- _What this task involves_
Print each entry below precisely as shown.

- _Records for processing_
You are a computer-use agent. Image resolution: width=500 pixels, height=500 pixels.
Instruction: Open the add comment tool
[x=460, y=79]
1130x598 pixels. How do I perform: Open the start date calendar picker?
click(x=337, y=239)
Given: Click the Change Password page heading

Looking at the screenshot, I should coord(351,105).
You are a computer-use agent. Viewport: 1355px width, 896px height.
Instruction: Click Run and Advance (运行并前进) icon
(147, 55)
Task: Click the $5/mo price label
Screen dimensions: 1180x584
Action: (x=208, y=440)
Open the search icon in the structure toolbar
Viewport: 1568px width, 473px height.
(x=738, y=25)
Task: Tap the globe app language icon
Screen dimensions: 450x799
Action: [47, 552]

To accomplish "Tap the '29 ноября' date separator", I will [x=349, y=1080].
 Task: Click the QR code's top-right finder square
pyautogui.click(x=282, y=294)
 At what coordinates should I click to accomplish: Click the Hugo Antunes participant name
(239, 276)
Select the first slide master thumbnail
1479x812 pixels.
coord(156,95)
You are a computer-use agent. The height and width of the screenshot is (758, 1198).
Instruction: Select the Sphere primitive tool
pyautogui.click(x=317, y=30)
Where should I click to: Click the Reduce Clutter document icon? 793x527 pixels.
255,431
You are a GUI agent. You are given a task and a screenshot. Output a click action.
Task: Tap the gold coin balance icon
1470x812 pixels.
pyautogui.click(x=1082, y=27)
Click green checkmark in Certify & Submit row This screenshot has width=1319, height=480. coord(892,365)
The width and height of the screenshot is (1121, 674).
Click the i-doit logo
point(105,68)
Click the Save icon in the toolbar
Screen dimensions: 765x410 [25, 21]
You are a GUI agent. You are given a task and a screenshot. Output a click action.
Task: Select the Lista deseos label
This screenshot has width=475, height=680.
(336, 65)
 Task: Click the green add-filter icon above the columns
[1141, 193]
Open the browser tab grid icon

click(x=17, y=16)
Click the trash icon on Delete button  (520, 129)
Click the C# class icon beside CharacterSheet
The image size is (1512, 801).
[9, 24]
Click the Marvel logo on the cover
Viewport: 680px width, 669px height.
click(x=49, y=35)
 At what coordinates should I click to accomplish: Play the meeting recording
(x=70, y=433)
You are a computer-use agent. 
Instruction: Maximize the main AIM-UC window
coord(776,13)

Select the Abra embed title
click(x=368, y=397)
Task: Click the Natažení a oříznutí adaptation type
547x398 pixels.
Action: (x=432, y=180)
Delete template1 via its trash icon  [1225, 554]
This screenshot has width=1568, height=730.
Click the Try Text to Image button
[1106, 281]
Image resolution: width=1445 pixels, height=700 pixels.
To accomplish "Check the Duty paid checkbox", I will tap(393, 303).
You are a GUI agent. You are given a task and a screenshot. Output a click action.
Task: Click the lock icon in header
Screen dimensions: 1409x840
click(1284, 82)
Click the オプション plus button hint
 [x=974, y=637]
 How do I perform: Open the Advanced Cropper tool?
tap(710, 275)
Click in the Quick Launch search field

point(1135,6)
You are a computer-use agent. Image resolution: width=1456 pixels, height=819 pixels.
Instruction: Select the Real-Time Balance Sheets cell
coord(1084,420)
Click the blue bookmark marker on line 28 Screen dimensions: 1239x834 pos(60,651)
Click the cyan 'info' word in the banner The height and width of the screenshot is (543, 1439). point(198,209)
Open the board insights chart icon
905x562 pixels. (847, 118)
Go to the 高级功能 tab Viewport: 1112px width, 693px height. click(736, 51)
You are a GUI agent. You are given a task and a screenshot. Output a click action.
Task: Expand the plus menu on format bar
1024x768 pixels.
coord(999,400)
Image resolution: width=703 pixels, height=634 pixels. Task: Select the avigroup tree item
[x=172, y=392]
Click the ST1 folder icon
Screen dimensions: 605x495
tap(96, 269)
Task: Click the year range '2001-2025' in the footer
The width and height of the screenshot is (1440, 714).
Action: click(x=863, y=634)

- _Written answer_
You are a computer-use agent. Image resolution: width=500 pixels, height=500 pixels.
Instruction: Open the add comment tool
[x=460, y=79]
1130x598 pixels. How do I perform: Open the start date calendar picker?
click(x=337, y=239)
Given: Click the Change Password page heading

Looking at the screenshot, I should coord(351,105).
You are a computer-use agent. Viewport: 1355px width, 896px height.
Instruction: Click Run and Advance (运行并前进) icon
(147, 55)
Task: Click the $5/mo price label
Screen dimensions: 1180x584
Action: (x=208, y=440)
Open the search icon in the structure toolbar
Viewport: 1568px width, 473px height.
(x=738, y=25)
Task: Tap the globe app language icon
Screen dimensions: 450x799
Action: [47, 552]

To accomplish "Tap the '29 ноября' date separator", I will [x=349, y=1080].
 Task: Click the QR code's top-right finder square
pyautogui.click(x=282, y=294)
 At what coordinates should I click to accomplish: Click the Hugo Antunes participant name
(239, 276)
Select the first slide master thumbnail
1479x812 pixels.
coord(156,95)
You are a computer-use agent. The height and width of the screenshot is (758, 1198).
Instruction: Select the Sphere primitive tool
pyautogui.click(x=317, y=30)
Where should I click to: Click the Reduce Clutter document icon? 793x527 pixels.
255,431
You are a GUI agent. You are given a task and a screenshot. Output a click action.
Task: Tap the gold coin balance icon
1470x812 pixels.
pyautogui.click(x=1082, y=27)
Click green checkmark in Certify & Submit row This screenshot has width=1319, height=480. coord(892,365)
The width and height of the screenshot is (1121, 674).
Click the i-doit logo
point(105,68)
Click the Save icon in the toolbar
Screen dimensions: 765x410 [25, 21]
You are a GUI agent. You are given a task and a screenshot. Output a click action.
Task: Select the Lista deseos label
This screenshot has width=475, height=680.
(336, 65)
 Task: Click the green add-filter icon above the columns
[1141, 193]
Open the browser tab grid icon

click(x=17, y=16)
Click the trash icon on Delete button  (520, 129)
Click the C# class icon beside CharacterSheet
The image size is (1512, 801).
[9, 24]
Click the Marvel logo on the cover
Viewport: 680px width, 669px height.
click(x=49, y=35)
 At what coordinates should I click to accomplish: Play the meeting recording
(x=70, y=433)
You are a computer-use agent. 
Instruction: Maximize the main AIM-UC window
coord(776,13)

Select the Abra embed title
click(x=368, y=397)
Task: Click the Natažení a oříznutí adaptation type
547x398 pixels.
Action: (x=432, y=180)
Delete template1 via its trash icon  [1225, 554]
This screenshot has width=1568, height=730.
Click the Try Text to Image button
[1106, 281]
Image resolution: width=1445 pixels, height=700 pixels.
To accomplish "Check the Duty paid checkbox", I will tap(393, 303).
You are a GUI agent. You are given a task and a screenshot. Output a click action.
Task: Click the lock icon in header
Screen dimensions: 1409x840
click(1284, 82)
Click the オプション plus button hint
 [x=974, y=637]
 How do I perform: Open the Advanced Cropper tool?
tap(710, 275)
Click in the Quick Launch search field

point(1135,6)
You are a computer-use agent. Image resolution: width=1456 pixels, height=819 pixels.
Instruction: Select the Real-Time Balance Sheets cell
coord(1084,420)
Click the blue bookmark marker on line 28 Screen dimensions: 1239x834 pos(60,651)
Click the cyan 'info' word in the banner The height and width of the screenshot is (543, 1439). point(198,209)
Open the board insights chart icon
905x562 pixels. (847, 118)
Go to the 高级功能 tab Viewport: 1112px width, 693px height. click(736, 51)
You are a GUI agent. You are given a task and a screenshot. Output a click action.
Task: Expand the plus menu on format bar
1024x768 pixels.
coord(999,400)
Image resolution: width=703 pixels, height=634 pixels. Task: Select the avigroup tree item
[x=172, y=392]
Click the ST1 folder icon
Screen dimensions: 605x495
tap(96, 269)
Task: Click the year range '2001-2025' in the footer
The width and height of the screenshot is (1440, 714).
Action: click(x=863, y=634)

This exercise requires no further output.